Published online Nov 27, 2007. doi:  10.1073/pnas.0708963104
PMCID: PMC2148260

The discovery of kelp forests in deep-water habitats of tropical regions

Tracing large-scale patterns of ecosystem distribution in land and marine environments is a fundamental task of field biology. The resulting patterns often have important implications in ecology, biogeography, and evolution as well as applied consequences in resource management and utilization. Classically, studies of marine ecosystems found at the sea edge, on hard substratum at levels down to 30–40 m, have distinguished three main ecological systems that replace each other at different latitudes. Coral reefs characterize lower latitudes and tropical waters (1), kelp forests replace coral reefs in most cold and temperate waters in both hemispheres (2, 3), whereas thickets of other large brown algae occupy the cold waters around Antarctica (4). Work by Graham et al. (5) included in a recent issue of PNAS changes dramatically this well accepted latitudinal pattern of marine ecosystem distribution.
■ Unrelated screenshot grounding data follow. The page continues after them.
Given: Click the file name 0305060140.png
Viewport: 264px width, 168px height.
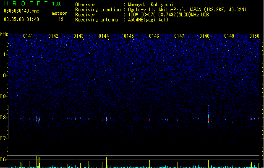Looking at the screenshot, I should coord(21,11).
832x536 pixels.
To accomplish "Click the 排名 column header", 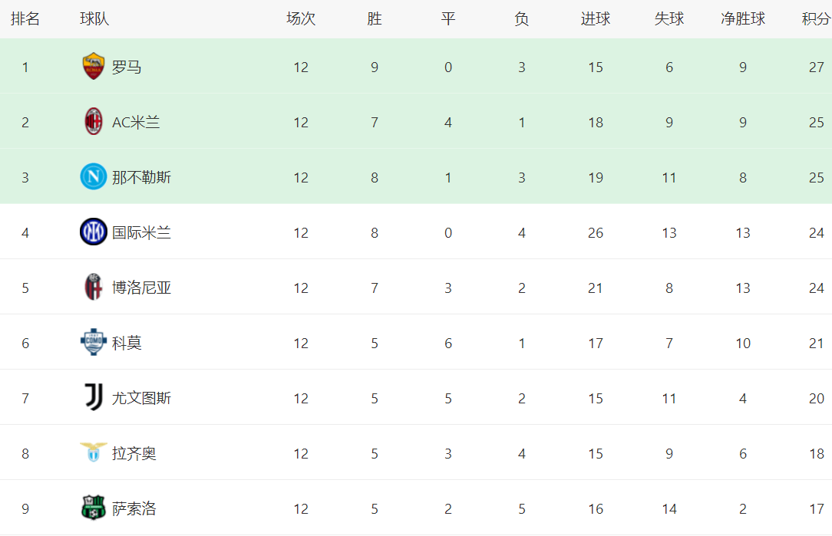I will 25,19.
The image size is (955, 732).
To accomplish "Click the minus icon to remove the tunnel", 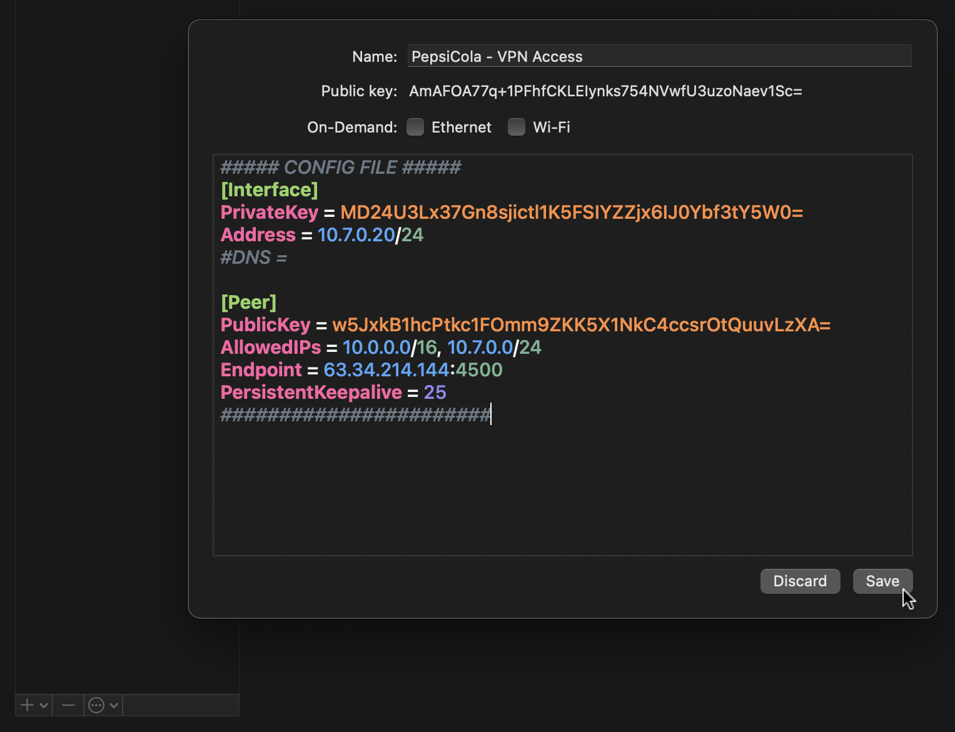I will 68,705.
Using a diversity of data, Graham et al. first predicted the widespread occurrence of unexplored, submerged (30- to 200-m depth) kelp habitats in regions between the Tropic of Cancer (23.5°N) and the Tropic of Capricorn (23.5°S). Then, using deep-water SCUBA diving, they documented the presence of extensive kelp forests in eight localities within one of the predicted tropical regions. The emerging picture (Fig. 1A) is one of widespread occurrence of kelp forest formations in both surface and deep waters along most continents.

Fig. 1.
World distribution and example of structure of kelp forests. (A) Geographic distribution of kelp forests in surface (green lines) and deep (red lines) waters. The figure was redrawn from refs. 2, 5, and 6. (B) Diagrammatic profile of a kelp forest in ...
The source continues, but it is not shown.